- Exercise details -
Locate, in the data below, the line that contains "Viewport: 700px width, 410px" and the line that contains "is (800, 441)."; reproduce exactly those two lines and every line between them, nothing more.

━━━━━ Records shown ━━━━━

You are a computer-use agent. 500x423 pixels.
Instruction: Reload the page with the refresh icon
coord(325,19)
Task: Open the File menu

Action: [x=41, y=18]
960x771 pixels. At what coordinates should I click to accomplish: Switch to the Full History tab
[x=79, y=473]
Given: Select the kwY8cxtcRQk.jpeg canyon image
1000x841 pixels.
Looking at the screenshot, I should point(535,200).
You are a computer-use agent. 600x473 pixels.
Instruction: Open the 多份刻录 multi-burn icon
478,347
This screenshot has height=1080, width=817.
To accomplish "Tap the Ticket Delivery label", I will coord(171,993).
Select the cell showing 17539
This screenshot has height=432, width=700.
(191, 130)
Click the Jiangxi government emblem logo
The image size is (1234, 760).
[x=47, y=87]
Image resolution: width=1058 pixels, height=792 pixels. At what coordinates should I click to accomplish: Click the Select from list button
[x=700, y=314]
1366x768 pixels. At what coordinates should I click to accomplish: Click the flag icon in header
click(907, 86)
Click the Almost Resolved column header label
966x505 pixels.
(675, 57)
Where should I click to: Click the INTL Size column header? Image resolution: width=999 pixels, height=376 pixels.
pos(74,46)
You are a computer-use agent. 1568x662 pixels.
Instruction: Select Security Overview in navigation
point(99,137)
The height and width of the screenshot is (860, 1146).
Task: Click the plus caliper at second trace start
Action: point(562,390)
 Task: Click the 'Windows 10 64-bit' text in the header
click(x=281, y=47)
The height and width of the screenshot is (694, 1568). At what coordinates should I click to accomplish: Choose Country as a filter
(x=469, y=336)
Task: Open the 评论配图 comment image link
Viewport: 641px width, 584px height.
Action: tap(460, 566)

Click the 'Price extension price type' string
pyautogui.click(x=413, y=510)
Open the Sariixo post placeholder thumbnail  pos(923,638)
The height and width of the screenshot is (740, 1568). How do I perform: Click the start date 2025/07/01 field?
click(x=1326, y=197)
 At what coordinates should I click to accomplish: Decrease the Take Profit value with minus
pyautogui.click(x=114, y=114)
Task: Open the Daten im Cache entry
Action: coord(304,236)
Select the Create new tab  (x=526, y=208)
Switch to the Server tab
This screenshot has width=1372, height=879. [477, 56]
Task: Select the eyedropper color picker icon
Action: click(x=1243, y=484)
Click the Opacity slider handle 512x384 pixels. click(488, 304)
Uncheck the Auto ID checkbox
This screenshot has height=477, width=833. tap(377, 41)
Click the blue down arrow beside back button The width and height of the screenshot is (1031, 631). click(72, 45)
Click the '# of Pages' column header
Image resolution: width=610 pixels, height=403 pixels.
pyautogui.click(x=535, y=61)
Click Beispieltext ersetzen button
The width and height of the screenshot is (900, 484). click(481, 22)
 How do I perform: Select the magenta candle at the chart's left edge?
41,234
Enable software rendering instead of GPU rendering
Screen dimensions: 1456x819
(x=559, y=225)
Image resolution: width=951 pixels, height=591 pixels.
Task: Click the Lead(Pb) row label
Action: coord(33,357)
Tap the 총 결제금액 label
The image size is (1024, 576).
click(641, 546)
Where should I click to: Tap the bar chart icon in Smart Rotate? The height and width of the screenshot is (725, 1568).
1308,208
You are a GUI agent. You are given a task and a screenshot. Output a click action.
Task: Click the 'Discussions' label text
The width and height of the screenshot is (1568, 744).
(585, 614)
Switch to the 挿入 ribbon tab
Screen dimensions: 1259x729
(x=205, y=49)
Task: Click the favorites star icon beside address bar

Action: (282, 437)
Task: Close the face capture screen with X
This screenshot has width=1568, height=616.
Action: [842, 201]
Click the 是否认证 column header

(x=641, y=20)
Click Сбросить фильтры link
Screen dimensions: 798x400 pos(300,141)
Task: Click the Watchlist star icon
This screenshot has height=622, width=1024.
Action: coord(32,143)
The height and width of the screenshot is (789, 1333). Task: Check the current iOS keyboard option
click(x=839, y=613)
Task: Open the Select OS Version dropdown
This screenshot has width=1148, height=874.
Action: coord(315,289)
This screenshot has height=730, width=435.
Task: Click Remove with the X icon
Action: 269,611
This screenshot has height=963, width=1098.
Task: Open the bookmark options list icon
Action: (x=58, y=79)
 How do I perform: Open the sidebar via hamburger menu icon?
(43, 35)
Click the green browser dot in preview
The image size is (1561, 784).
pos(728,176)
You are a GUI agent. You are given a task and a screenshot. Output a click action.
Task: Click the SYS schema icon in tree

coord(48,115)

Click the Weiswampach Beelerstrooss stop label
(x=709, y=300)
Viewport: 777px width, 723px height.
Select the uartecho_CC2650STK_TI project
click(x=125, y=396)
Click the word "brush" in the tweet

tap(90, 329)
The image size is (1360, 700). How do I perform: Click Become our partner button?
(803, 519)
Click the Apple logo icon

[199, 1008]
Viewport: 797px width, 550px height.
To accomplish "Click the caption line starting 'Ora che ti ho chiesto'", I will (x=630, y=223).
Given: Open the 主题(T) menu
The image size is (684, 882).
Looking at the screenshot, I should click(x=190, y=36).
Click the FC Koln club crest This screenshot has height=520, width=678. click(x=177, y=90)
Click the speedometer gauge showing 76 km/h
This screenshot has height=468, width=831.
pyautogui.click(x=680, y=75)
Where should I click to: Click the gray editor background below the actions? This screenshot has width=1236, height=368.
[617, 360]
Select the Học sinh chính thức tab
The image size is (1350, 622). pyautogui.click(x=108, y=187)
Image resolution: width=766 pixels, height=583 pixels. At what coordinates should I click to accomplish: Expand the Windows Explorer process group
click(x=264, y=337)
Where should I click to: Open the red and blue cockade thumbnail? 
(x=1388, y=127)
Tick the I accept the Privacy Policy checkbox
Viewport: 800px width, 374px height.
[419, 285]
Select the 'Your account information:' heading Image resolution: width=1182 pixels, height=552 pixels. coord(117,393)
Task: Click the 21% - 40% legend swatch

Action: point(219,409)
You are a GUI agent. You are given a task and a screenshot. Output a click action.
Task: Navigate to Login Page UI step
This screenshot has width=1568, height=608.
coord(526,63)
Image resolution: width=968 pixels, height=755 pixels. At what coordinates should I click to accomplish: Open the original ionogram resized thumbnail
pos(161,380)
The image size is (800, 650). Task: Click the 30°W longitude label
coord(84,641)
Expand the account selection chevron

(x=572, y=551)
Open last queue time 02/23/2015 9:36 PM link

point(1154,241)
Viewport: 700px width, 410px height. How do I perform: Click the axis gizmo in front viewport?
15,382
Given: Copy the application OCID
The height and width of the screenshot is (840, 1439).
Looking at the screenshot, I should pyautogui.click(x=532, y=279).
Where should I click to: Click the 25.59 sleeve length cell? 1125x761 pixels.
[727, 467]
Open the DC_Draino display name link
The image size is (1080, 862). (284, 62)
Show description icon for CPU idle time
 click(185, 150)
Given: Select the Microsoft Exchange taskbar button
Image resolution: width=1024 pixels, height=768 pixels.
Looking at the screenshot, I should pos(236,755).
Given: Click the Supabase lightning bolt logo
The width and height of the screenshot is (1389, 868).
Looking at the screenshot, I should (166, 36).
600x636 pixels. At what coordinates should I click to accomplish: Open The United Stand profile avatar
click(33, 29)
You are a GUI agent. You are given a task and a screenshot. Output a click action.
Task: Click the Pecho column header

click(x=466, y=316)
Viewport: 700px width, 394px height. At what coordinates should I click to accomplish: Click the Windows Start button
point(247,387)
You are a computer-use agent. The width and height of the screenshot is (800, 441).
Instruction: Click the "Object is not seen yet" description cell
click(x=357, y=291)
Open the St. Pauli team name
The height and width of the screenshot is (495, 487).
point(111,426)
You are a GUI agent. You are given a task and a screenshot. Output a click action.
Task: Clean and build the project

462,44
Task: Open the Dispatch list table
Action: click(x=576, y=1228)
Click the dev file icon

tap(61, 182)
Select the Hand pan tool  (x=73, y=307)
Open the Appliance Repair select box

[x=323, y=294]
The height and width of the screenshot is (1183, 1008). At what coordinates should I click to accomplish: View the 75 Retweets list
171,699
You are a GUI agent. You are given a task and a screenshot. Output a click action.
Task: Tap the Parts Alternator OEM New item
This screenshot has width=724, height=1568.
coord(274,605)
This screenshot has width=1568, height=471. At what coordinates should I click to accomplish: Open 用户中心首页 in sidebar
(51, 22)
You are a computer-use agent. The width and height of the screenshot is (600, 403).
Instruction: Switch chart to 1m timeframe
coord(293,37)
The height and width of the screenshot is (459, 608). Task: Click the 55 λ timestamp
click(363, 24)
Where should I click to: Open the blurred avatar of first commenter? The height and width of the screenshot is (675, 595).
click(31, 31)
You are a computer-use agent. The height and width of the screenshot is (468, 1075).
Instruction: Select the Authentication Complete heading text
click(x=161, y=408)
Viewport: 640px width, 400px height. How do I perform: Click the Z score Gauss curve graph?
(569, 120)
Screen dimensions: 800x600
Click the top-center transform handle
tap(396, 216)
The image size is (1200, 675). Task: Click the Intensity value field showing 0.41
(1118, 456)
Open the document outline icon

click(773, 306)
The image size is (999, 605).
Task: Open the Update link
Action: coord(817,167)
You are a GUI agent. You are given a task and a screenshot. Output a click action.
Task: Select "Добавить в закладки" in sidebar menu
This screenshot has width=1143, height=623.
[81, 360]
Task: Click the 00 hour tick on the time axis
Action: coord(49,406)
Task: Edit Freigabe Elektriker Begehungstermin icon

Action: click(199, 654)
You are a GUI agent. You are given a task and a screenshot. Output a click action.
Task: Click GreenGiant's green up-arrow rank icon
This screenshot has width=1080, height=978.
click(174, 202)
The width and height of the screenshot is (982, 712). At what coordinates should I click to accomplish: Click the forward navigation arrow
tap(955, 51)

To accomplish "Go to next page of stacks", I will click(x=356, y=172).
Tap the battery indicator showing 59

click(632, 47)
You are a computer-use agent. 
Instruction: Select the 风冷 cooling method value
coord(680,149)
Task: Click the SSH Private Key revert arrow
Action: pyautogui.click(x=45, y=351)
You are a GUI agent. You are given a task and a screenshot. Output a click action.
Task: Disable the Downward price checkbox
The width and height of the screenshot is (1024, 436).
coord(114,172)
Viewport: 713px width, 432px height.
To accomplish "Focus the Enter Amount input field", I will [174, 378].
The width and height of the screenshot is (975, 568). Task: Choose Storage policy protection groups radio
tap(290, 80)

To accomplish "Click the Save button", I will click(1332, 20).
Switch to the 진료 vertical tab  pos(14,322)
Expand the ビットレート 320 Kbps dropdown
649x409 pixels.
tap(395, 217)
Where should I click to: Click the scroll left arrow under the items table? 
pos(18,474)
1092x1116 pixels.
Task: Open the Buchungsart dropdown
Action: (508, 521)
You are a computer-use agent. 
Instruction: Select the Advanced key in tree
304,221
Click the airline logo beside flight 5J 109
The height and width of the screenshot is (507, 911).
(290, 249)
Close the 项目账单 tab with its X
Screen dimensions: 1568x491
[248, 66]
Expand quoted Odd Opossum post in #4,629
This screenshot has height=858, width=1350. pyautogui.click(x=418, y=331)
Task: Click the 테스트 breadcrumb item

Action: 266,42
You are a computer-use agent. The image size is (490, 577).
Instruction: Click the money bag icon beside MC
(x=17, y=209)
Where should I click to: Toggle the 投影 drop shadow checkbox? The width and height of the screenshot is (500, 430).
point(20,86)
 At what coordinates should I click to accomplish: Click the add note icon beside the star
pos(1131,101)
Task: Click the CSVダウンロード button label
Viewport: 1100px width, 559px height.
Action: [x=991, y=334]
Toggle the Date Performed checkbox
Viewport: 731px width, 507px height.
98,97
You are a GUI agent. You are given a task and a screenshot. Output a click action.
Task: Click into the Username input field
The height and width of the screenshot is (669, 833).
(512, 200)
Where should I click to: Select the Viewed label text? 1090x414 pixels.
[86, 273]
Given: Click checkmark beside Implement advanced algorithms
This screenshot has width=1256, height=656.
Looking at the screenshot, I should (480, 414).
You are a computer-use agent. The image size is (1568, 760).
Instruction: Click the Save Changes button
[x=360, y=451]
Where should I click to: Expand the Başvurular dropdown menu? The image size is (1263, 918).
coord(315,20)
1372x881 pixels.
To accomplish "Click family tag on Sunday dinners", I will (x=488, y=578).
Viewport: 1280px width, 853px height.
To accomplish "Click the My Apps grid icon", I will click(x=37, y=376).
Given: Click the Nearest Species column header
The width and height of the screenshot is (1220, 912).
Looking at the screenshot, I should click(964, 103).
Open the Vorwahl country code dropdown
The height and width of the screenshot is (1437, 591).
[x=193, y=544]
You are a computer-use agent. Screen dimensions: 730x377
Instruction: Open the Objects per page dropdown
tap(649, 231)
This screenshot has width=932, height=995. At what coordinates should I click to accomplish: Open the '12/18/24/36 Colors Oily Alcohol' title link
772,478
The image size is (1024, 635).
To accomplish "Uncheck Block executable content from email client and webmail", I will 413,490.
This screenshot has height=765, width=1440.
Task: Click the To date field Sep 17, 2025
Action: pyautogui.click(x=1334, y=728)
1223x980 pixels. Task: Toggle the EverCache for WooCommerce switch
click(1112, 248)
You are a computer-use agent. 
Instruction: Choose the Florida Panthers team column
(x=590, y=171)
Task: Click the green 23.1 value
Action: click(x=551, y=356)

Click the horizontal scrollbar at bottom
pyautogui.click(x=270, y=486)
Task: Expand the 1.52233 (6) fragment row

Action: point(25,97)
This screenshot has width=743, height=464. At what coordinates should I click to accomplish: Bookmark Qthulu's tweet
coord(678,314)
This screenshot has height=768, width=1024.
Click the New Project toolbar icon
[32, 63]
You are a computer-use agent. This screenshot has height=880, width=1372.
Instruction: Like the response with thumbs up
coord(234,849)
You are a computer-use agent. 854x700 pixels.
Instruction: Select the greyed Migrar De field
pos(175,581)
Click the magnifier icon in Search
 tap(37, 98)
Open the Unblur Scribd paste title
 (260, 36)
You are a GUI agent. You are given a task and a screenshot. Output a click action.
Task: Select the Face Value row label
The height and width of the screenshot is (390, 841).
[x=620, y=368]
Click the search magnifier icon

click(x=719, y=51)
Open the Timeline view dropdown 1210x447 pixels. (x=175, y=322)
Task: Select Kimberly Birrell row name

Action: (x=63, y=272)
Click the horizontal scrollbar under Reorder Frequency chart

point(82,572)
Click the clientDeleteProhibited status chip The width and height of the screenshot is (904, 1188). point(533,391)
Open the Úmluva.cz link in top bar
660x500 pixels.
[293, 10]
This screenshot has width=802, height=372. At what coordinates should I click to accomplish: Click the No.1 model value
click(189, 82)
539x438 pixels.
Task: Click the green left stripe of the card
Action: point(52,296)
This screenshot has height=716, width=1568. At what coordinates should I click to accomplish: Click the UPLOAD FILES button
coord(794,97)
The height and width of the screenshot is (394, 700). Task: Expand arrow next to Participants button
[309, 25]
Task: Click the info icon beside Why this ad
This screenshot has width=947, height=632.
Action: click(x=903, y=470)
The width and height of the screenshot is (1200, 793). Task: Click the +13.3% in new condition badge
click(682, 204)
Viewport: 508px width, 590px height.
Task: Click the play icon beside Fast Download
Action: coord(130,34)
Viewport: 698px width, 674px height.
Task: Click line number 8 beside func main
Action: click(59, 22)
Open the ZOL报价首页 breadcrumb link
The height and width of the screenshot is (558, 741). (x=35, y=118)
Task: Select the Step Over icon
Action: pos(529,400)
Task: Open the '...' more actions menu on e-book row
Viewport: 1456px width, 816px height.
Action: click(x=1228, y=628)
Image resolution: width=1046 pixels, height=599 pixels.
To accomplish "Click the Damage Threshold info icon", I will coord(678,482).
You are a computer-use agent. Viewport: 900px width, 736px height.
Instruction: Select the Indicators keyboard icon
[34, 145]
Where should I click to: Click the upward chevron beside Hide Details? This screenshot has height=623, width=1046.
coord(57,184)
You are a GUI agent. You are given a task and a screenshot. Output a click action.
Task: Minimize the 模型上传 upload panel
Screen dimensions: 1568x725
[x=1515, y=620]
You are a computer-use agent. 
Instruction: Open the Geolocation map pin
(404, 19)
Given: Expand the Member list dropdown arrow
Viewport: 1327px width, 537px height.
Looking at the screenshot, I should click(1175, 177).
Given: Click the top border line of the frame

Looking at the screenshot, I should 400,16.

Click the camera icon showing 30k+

━━━━━

- Response to the task -
Viewport: 700px width, 410px height. How do I perform: Click the axis gizmo in front viewport?
15,382
Given: Copy the application OCID
The height and width of the screenshot is (840, 1439).
Looking at the screenshot, I should pyautogui.click(x=532, y=279).
Where should I click to: Click the 25.59 sleeve length cell? 1125x761 pixels.
[727, 467]
Open the DC_Draino display name link
The image size is (1080, 862). (284, 62)
Show description icon for CPU idle time
 click(185, 150)
Given: Select the Microsoft Exchange taskbar button
Image resolution: width=1024 pixels, height=768 pixels.
Looking at the screenshot, I should pos(236,755).
Given: Click the Supabase lightning bolt logo
The width and height of the screenshot is (1389, 868).
Looking at the screenshot, I should (166, 36).
600x636 pixels. At what coordinates should I click to accomplish: Open The United Stand profile avatar
click(33, 29)
You are a GUI agent. You are given a task and a screenshot. Output a click action.
Task: Click the Pecho column header

click(x=466, y=316)
Viewport: 700px width, 394px height. At what coordinates should I click to accomplish: Click the Windows Start button
point(247,387)
You are a computer-use agent. The width and height of the screenshot is (800, 441).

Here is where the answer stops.